2. The artificial intelligence based video image detection system according to claim 1, further comprising a timer (5) and a target execution statistical unit (4) which are disposed at a target site, wherein the timer (5), the monitoring camera (2) at the front end of the target execution statistical unit (4) and the video intelligent monitoring analysis platform (1) at the rear end are respectively connected.
3. The artificial intelligence based video image detection system according to claim 1 or 2, wherein an online report generation module (16) and a presentation unit (17) are arranged on the video intelligent monitoring and analysis platform (1);
the monitoring camera (2) is connected by adopting a Multi-attribute Classification neural network (Multi-task Classification), 14 kinds of data extraction with subdivided attributes are carried out on the divided human body targets, and the 14 kinds of data comprise target age prejudgment, angle, gender, bag type, hat, whether articles are carried in front of the body, trousers, bags, shoes, jacket style, glasses, mask, jacket color and under-garment color data.

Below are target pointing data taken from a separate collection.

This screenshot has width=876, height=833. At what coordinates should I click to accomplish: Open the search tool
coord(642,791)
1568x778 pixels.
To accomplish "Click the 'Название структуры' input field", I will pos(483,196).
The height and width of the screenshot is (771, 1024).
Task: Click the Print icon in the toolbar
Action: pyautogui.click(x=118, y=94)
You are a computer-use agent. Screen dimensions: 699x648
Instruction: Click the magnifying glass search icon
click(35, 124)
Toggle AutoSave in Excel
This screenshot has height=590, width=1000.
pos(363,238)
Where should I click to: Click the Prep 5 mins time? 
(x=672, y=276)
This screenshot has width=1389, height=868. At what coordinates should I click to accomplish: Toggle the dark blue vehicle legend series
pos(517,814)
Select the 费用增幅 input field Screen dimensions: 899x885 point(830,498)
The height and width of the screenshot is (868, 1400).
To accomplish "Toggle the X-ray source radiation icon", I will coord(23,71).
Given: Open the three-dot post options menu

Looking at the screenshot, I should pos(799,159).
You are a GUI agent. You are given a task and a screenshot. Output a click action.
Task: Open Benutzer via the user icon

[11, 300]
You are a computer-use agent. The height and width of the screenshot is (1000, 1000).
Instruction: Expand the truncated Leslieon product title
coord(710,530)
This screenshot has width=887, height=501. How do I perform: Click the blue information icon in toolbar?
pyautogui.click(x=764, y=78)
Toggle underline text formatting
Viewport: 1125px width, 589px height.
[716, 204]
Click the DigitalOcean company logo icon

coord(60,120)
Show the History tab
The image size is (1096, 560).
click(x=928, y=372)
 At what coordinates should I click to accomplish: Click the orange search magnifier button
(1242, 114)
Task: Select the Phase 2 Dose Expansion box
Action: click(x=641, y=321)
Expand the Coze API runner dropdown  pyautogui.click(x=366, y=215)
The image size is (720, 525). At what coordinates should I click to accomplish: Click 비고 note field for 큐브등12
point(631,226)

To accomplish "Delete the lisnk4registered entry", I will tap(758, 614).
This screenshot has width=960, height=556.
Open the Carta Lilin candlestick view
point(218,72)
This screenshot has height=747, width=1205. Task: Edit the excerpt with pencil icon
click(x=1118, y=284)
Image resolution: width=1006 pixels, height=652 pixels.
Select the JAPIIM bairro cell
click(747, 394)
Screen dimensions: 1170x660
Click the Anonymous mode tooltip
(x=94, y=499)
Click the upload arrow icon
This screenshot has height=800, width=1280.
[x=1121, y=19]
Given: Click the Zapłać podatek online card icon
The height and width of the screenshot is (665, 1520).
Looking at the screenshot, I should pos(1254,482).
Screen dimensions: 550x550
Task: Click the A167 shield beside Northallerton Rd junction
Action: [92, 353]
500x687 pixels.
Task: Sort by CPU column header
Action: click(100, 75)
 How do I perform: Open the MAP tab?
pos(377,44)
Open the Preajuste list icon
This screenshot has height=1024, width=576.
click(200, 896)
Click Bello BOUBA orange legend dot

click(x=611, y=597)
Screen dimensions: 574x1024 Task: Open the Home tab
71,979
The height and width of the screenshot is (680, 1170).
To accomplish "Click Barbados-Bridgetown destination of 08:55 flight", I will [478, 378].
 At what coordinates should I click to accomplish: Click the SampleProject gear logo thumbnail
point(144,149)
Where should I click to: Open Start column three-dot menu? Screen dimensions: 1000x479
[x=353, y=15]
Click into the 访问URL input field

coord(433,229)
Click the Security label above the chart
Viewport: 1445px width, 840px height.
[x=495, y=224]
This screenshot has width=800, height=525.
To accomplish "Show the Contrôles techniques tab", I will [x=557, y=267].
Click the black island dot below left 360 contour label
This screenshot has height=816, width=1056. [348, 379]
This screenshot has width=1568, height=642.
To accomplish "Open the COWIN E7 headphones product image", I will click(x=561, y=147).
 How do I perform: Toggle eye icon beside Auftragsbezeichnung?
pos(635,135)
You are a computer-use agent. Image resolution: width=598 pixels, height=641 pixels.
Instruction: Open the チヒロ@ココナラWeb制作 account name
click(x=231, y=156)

4. An artificial intelligence based video image detection system according to claim 2, wherein the execution of the target execution statistics unit (4) comprises: service execution duration data analysis based on the target execution statistics unit (4) statistics; and then, a statistical unit (4) is executed based on the target to analyze the passenger flow data of the new retail area: and then performing a statistical unit (4) analysis of the specific customer data based on the target; a specific client data non-execution alarm module (4a) is arranged on the target execution statistical unit (4).
5. An artificial intelligence based video image detection system according to claim 4, wherein the execution of the target execution statistics unit (4) further comprises: and performing the identification of the non-specification data by the statistical unit (4) based on the target.
6. An artificial intelligence based video image detection system according to claim 1, characterized in that said input (11): the method comprises a Mosaic data enhancement, cmBN and SAT self-confrontation training connecting end; the central processing unit (12): based on the feature extraction network, CSPDarknet53 is adopted, a Mish activation function is used, and Dropblock is adopted in a regularization mode; the individual connection module (14) adopts an SPP module and an FPN + PAN structure, and in the SPP module, the maximum pooling mode of k ═ {1 × 1,5 × 5,9 × 9,13 × 13} is used, and then Concat operation is carried out on feature maps with different scales.
7. The system according to claim 1 or 6, wherein the video intelligent monitoring and analyzing platform (1) further comprises a single prediction box module (18) for changing the nms of the prediction box filtering to DIOU _ nms.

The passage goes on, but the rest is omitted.